§ **VORGEGEBENER TEXT**
╔══

Wenn Kinder die Schreibwut packt

Maria Montessori beobachtete bei einigen Kindern im Alter von 4 Jahren ein großes Interesse an Schrift und Buchstaben. Sie schrieb später in vielen Büchern von einer sogenannten Schreibwut, von denen die Kleinen urplötzlich gepackt werden.

Als ich diese Texte das erste mal las, konnte ich mir schwer vorstellen, dass Kinder in diesem Alter tatsächlich vom Schreiben fasziniert werden könnten. Doch zu meiner Überraschung begann genau zu diesem Zeitpunkt auch bei meinen Töchtern wie aus dem Nichts ein gesteigertes Interesse an der Bedeutung der Schrift.

Zuerst wollte sie nur den Namen ihrer Puppe geschrieben bekommen. Das Wort ELISA schrieb ich nun tagtäglich auf ein gemaltes Blatt Papier, einen Schnipsel oder im Sand. Doch nach ein paar Wochen kam mein Kind plötzlich mit einem Zettel, wo eben dieses Wort stand, was sie selbst geschrieben hatte. Natürlich waren wir Eltern völlig aus dem Häuschen und lobten sie und freuten uns. Das hatte zur Folge, dass ELLA nicht nur auf dem Papier stand, sondern überall. Auf der Kinderküche, der Brotdose, dem Kindertisch. Nichts war mehr sicher.

Es war wie ein Durchbruch im Kopf. Sie hatte eine neue Art der Kommunikation entdeckt und bemerkt, dass sie diese auch beherrschen lernen kann und sie nicht nur uns Erwachsenen vorbehalten war. Nun fragte sie, wie ihr Name geschrieben wurde, wie man Mama und Papa schrieb und es entwickelte sich eine riesige Freude am Mitteilen durch die Schrift.


Von einigen Seiten wurde mir geraten, nicht zu viel Input zugeben , da sich sich sonst in der Schule langweilen könnte. Doch sollte ich sie in ihrem Eifer wirklich ausbremsen? Ist nicht genau das das nachhaltigste Lernen überhaupt, wenn man es mit Freude und innerem Antrieb tut? Wir begleiteten sie also weiter. Gemeinsam schrieben wir Geburtstagskarten, Briefe oder Einkaufszettel. Es war wie ein Meer voller Wellen. Mal hatte sie riesige Lust zum Schreiben, mal weigerte sie sich auch nur einen Buchstaben zu schreiben. Da uns nichts drängte, lies ich sie einfach ziehen und siehe da Wochen später zeigte sie wieder diese riesgie Freude daran.

╚══

§ **AUFGABE**
Fasse den Text über die Schreibwut bei Kindern in zwei Sätzen zusammen.

§ **ROHDATEN**
╔══

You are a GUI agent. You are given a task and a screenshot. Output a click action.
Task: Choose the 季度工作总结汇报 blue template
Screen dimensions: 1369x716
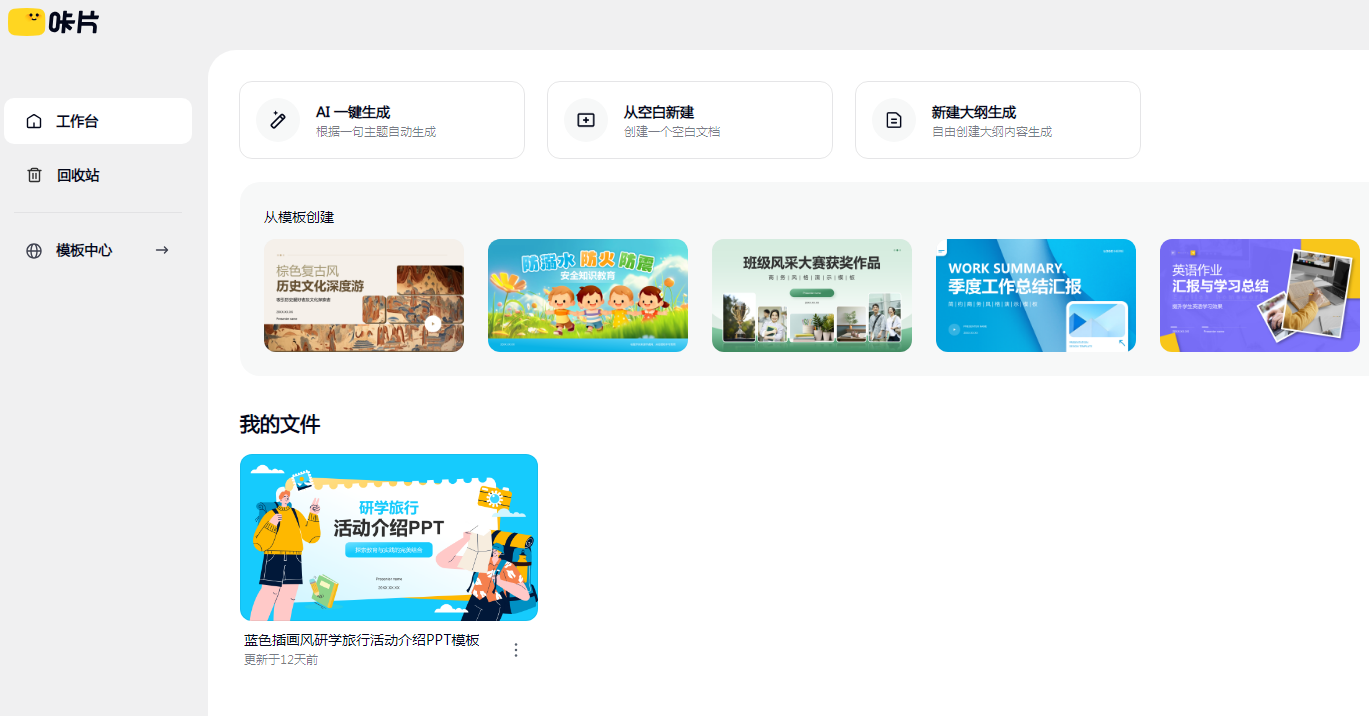pos(1036,295)
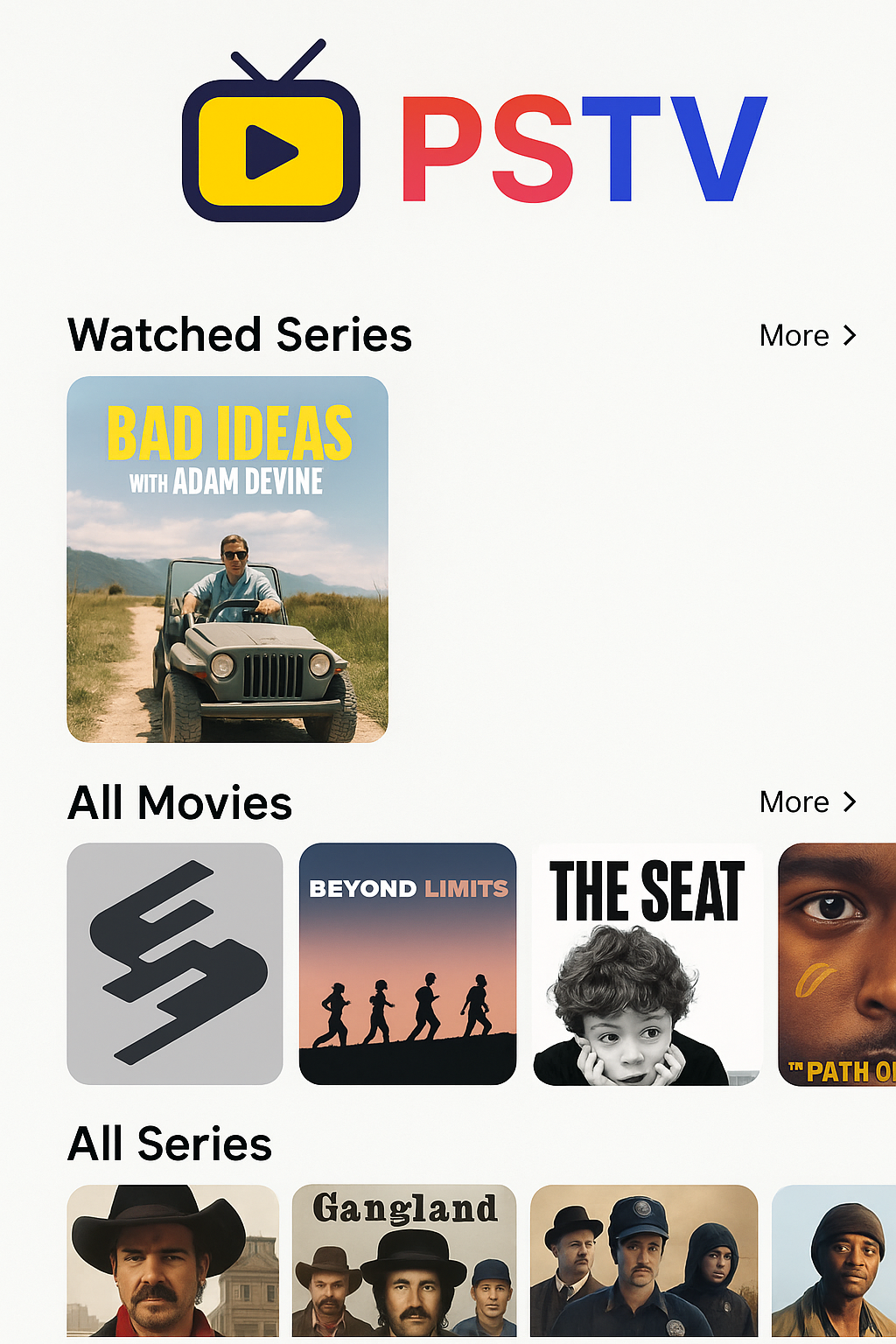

╚══

§ **LÖSUNG**
Maria Montessori beschrieb eine plötzliche Schreibwut bei manchen Kindern um vier Jahre, und genau in diesem Alter erwachte auch bei der Tochter im Text ein großes Interesse an der Schrift, das mit dem Namen ihrer Puppe begann und zu großer Freude am Mitteilen durch Schrift führte. Obwohl geraten wurde, nicht zu viel Input zu geben, begleiteten die Eltern sie weiter beim Schreiben von Geburtstagskarten, Briefen und Einkaufszetteln, wobei ihre Lust daran wie in Wellen kam und ging.